In order to accomplish the object, a bendable actuator according to the invention comprises at least two elastic extensible members arranged in parallel and extensible in axial directions when a pressurized fluid is supplied into the elastic extensible members, connecting members arranged to embrace the elastic extensible members and to connect respective ends of the elastic extensible members, and an elastic member arranged between the connecting members and surrounding the elastic extensible members to resist extending forces of the elastic extensible members and to restrain bending of the elastic extensible members, thereby realizing linear extension and bending of the actuator by adjusting supply and exhaust of the pressurized fluid into and from the elastic extensible members.
When the pressurized fluid is supplied equally into the elastic extensible members arranged in parallel and whose ends are fixed to the connecting members, respectively, the elastic extensible members are extended equal distances. However, if the pressurized fluid is supplied unequally into the elastic extensible members, extended distances of the elastic extensible members are different corresponding to the difference in pressure and the supplied amount of the pressurized fluid. Therefore, the elastic extensible members and hence the actuator are curved corresponding to difference in the extended distances of the elastic extensible members. In such a case, moreover, as the elastic member surrounding the elastic extensible members restrains the bending of the extended elastic extensible members, the actuator would be bent in a stable condition.
Moreover, the elastic extensible members belong to the air-bag type and very simple in construction and do extending movement in longitudinal directions without expanding in radially outward directions. Therefore, the invention provides an actuator which is small-sized and light weight and exhibits high power output.
The invention will be more fully understood by referring to the following detailed specification and claims taken in connection with the appended drawings.
FIG. 1 is a perspective view illustrating the actuator according to the invention in partial section;
FIG. 2 is an elastic extensible member to be preferably used for the actuator according to the invention;
FIGS. 3a and 3b are explanatory views illustrating the operation of the elastic extensible member shown in FIG. 2 and the relationship between the extending force and the extension coefficient; and
FIGS. 4a and 4b are views illustrating extended and curved conditions of the actuator shown in FIG. 1, respectively.

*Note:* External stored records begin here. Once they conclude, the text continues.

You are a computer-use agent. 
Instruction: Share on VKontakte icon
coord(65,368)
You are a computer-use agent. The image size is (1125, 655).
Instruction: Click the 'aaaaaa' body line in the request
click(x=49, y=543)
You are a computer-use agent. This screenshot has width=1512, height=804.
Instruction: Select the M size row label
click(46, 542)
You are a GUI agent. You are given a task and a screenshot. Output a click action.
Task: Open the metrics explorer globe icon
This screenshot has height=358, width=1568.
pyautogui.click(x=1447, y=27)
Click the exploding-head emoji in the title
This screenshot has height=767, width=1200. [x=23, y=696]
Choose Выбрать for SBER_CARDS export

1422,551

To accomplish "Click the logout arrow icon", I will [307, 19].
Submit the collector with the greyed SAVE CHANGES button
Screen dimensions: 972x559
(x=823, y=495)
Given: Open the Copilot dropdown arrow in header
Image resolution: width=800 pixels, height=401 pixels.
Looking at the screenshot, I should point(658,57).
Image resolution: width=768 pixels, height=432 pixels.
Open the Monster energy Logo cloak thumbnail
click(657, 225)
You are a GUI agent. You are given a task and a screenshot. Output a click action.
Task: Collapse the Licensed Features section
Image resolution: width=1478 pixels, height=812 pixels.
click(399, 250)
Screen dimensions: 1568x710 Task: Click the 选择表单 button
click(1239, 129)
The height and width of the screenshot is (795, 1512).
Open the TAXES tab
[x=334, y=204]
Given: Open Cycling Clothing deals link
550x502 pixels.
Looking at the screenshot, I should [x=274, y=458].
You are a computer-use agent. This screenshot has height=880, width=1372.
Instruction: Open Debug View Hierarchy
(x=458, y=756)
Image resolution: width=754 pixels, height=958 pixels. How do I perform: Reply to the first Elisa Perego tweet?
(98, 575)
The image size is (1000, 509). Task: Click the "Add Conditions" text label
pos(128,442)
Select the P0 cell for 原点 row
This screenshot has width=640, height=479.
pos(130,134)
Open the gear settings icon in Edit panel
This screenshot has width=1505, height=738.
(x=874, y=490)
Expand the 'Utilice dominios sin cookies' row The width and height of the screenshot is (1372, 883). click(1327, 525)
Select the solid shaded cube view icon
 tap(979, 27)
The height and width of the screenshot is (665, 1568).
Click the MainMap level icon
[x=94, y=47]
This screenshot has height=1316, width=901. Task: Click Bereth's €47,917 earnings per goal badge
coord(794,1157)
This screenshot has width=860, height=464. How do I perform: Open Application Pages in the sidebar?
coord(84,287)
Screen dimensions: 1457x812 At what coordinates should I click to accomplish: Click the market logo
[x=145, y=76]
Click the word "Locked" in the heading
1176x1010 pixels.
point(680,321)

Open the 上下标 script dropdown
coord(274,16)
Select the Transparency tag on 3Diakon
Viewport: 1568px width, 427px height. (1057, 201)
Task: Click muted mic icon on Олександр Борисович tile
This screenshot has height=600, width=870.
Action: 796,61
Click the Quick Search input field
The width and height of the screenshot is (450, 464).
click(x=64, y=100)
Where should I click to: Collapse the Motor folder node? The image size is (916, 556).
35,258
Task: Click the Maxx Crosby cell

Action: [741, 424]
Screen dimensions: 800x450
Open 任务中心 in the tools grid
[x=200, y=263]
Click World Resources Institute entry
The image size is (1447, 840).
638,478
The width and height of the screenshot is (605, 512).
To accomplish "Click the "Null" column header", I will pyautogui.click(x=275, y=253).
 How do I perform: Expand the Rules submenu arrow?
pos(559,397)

FIG. 1 is a perspective view illustrating the actuator using an elastic extensible members according to the invention. Three elastic extensible members 10 are arranged in parallel with each other in this embodiment.
In each of the elastic extensible members, as shown in FIG. 2, a tubular body 12 is surrounded by a reinforcing braided structure 14 and closed at both open ends by closure members 16. In order to securely prevent the tubular body 12 and the reinforcing braided structure 14 from being dislodged, these members are externally pressed by clamp sleeves 18 to form elastic extensible member 20.
The tubular body 12 is preferably made of a rubber or rubber-like elastomer or other materials equivalent thereto, which are impermeable to pressurized fluids such as pressurized air, liquid and the like and superior in flexibility permitting of the tubular body sufficiently expanding when the pressurized fluid is applied. The reinforcing braided structure 14 is reinforced by cords which are organic or inorganic high tensile fibers, for example, polyester fibers or aromatic polyamide fibers (trade name, KEVLAR) or twisted or nontwisted filament bundles such as very fine metal wires. Braided structures may be used whose braided angles change from an initial braided angle θ0 to a so-called an angle of repose (54░44') at the maximum elongation of the tubular body 12 in the axial direction when applied the pressurized fluid. Moreover, the initial braided angle θ0 may be selected within angles of the order of 70░ to 85░.
At least one of the closure members 16 closing both the ends of the tubular body 12 and the reinforcing braided structure 14 is formed with a connecting aperture 20 for supplying and exhausting a pressurized fluid into and out of an internal space 12a of the tubular body 12.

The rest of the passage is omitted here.